Amneal filed three IPR petitions in June 2013 challenging certain claims of US Patent Nos. 8,394,406, 8,206,740 and 8,394,405 as obvious. In September 2013, the patent owner Supernus filed responses requesting the PTAB deny the petitions. Supernus highlighted, inter alia, that the prior art relied on by Amneal was cited to the examiner during prosecution of each of the challenged patents and that a district court previously upheld the validity of the parent patent under the same combinations of prior art asserted by Amneal. In December 2013, the PTAB instituted each of the IPRs, finding Amneal "established a reasonable likelihood that it would prevail" on one of the four grounds raised in their petitions. (See, e.g., IPR2013-00368, Decision to Institute Inter Partes Review, p. 13.)[1] The parties then proceeded through the expedited IPR discovery period. Ultimately, because the IPRs were instituted on the same ground for each of the three patents, a consolidated oral argument for all three IPR proceedings was conducted in August 2014.

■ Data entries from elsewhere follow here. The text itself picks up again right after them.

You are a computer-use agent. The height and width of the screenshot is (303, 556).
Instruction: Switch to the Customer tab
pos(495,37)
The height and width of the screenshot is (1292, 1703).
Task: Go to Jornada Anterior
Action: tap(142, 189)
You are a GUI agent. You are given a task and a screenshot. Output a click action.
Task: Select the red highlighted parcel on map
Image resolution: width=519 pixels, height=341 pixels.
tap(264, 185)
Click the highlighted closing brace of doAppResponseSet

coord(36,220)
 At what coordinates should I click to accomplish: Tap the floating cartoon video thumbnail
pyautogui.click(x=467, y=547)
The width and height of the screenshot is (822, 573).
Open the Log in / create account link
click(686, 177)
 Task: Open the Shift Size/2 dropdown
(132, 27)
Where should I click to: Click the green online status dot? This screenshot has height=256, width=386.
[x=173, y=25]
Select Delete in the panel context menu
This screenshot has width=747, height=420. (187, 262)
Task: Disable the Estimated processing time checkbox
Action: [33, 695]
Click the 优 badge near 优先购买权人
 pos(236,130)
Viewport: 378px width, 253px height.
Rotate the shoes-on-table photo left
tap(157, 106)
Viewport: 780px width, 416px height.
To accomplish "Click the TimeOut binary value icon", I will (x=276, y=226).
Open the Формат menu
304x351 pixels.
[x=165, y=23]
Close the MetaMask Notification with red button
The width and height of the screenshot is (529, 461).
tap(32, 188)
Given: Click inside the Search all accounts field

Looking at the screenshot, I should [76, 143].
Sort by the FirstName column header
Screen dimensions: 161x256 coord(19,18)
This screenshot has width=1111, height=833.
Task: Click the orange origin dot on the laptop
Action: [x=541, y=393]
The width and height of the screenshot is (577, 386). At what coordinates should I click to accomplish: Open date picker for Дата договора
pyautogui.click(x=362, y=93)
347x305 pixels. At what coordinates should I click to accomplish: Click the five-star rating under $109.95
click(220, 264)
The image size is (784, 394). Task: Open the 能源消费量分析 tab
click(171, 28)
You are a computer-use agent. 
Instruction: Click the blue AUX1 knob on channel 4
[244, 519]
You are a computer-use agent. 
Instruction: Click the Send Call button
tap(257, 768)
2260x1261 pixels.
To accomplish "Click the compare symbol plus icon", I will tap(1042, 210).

In its final decisions, the PTAB construed the claims using the "broadest reasonable interpretation" standard, which is consistent with how claims are construed during patent examination. Notably, the decisions focused on the construction of the claim term "delayed release." Amneal advanced the position that the term should be construed broadly to mean "release of a drug at a time other than immediately following oral administration." While Supernus did not disagree with that portion of the definition, they advocated that the specification further defined this term to include "no substantial release of [a drug] in the acidic stomach environment of approximately below pH 4.5." The PTAB sided with Amneal, refusing to "read the limitations of an embodiment, even a preferred embodiment, into the construction of a claim term that is plainly used elsewhere in the specification more broadly." (IPR2013-00368, Final Written Decision, p. 7 (internal citations omitted).)

As to obviousness, the PTAB found that Amneal failed to show the prior art disclosed the "delayed release" limitation of the claims. Specifically, the PTAB found Supernus' expert testimony persuasive, holding that Amneal's interpretation of the prior art "would read the phrase 'delayed release' out of the claim." (IPR2013-00368, Final Written Decision, p. 13 (internal citations omitted).) Thus, despite previously finding Amneal established "a reasonable likelihood" to prevail, after considering a more fully developed record, the PTAB held that Amneal failed to prove that the challenged claims were obvious on the asserted grounds.



[1] The PTAB rejected ground (1), found a reasonable likelihood for ground (2), and did not reach grounds (3) and (4) because they were redundant of ground (2).